Il 10 febbraio 1947, a Parigi, venivano firmati i trattati di Pace con i quali l’Istria, il Quarnaro, Zara e parte del territorio della Venezia Giulia furono assegnati alla Jugoslavia. Precedente l’annessione della Dalmazia. “La guerra è un controsenso della creazione” ha osservato nei giorni scorsi Papa Francesco. E un controsenso della creazione furono le violenze, gli eccidi di civili e militari italiani avvenuti sul confine nordorientale del Paese al termine e subito dopo la Seconda guerra mondiale, così come l’esodo, lo sradicamento e spaesamento che ne derivò per alcune centinaia di migliaia di istriani e dalmati.

Il “Giorno del Ricordo” è opportunità per far conoscere ai giovani una pagina a lungo rimossa della nostra storia nazionale e spiegare gli eventi nella prospettiva del periodo lungo del primo Novecento.

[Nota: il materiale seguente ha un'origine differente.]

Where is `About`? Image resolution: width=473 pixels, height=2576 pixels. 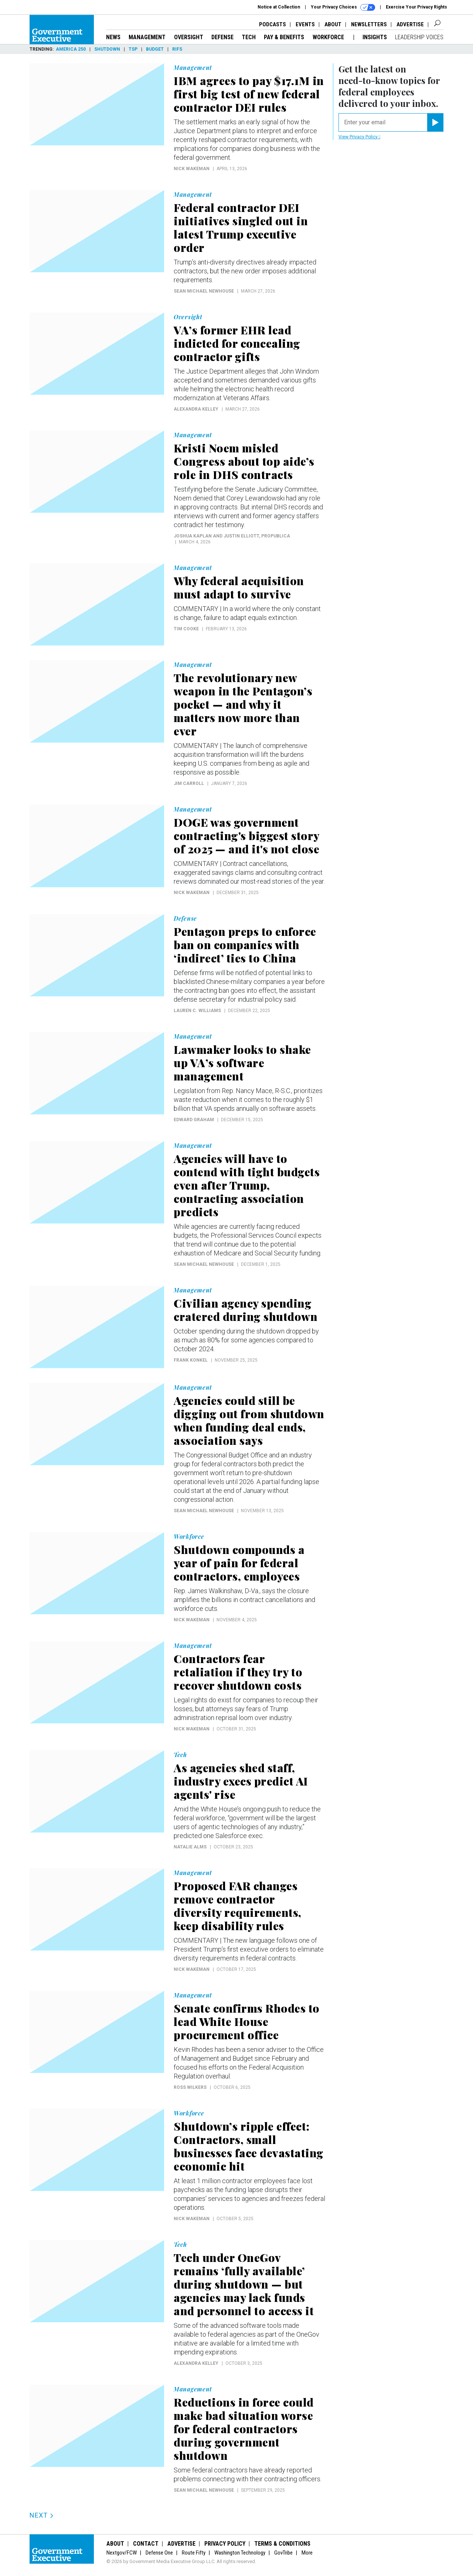
About is located at coordinates (332, 24).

Nella duplice consapevolezza che non si comprende mai il presente se non si conosce il passato e che non bisogna mai usare il passato per giustificare il presente.

Che significa ricordare?

Pensatori di tutti i tempi hanno riflettuto sul significato della parola che, di per sé, può già costituire occasione di riflessione critica con gli studenti.

Riportare al cuore.

Ricordare è, implicitamente, narrare il passato. E la narrazione, per sua natura, risente della rielaborazione della storia. Questa rappresenta inevitabilmente il sovrapporsi, alla realtà accaduta, del sentire dei narratori. Un sentire che deve essere rigoroso.

Altra cosa dal relativismo soggettivo.

Raccontare criticamente le vicende accadute – lo esprime con angoscia Amleto – rende storia le stesse. Cioè ne impedisce l’oblio. Fuggire la conoscenza storica degli accadimenti, la loro condivisione, costituisce ostacolo alla costruzione di gruppi sociali consapevoli. Al contrario, narrare la storia consente che accadimenti che hanno sconvolto intere popolazioni divengano fondamento delle comunità umane successive.

Ma quale storia?

Non si tratta – suggerisce Bauman – di sacralizzare, da un lato, o banalizzare, dall’altro, le deportazioni, gli orrori, i genocidi. Non se ne riduce in tal modo il portato di violenza, perché si rischia di non comprenderne le radici.

Il “Giorno del Ricordo” e la conoscenza di quanto accaduto possono aiutare a comprendere che, in quel caso, la “categoria” umana che si voleva piegare e culturalmente nullificare era quella italiana.

Poco tempo prima era accaduto, su scala europea, alla “categoria” degli ebrei. Con una atroce volontà di annientamento, mai sperimentata prima nella storia dell’umanità.

Pochi decenni prima ancora era toccato alla “categoria” degli Armeni.

Eppoi? Sempre vicino a noi, negli anni novanta, vittima è stata la “categoria” dei mussulmani di Srebrenica…

Non serve proseguire. Allo sconvolgimento e all’empatia per le vittime deve dunque associarsi il tentativo di riflettere sugli effetti della riduzione etica delle persone umane a “categorie”, perciò stesse dis-umanizzate.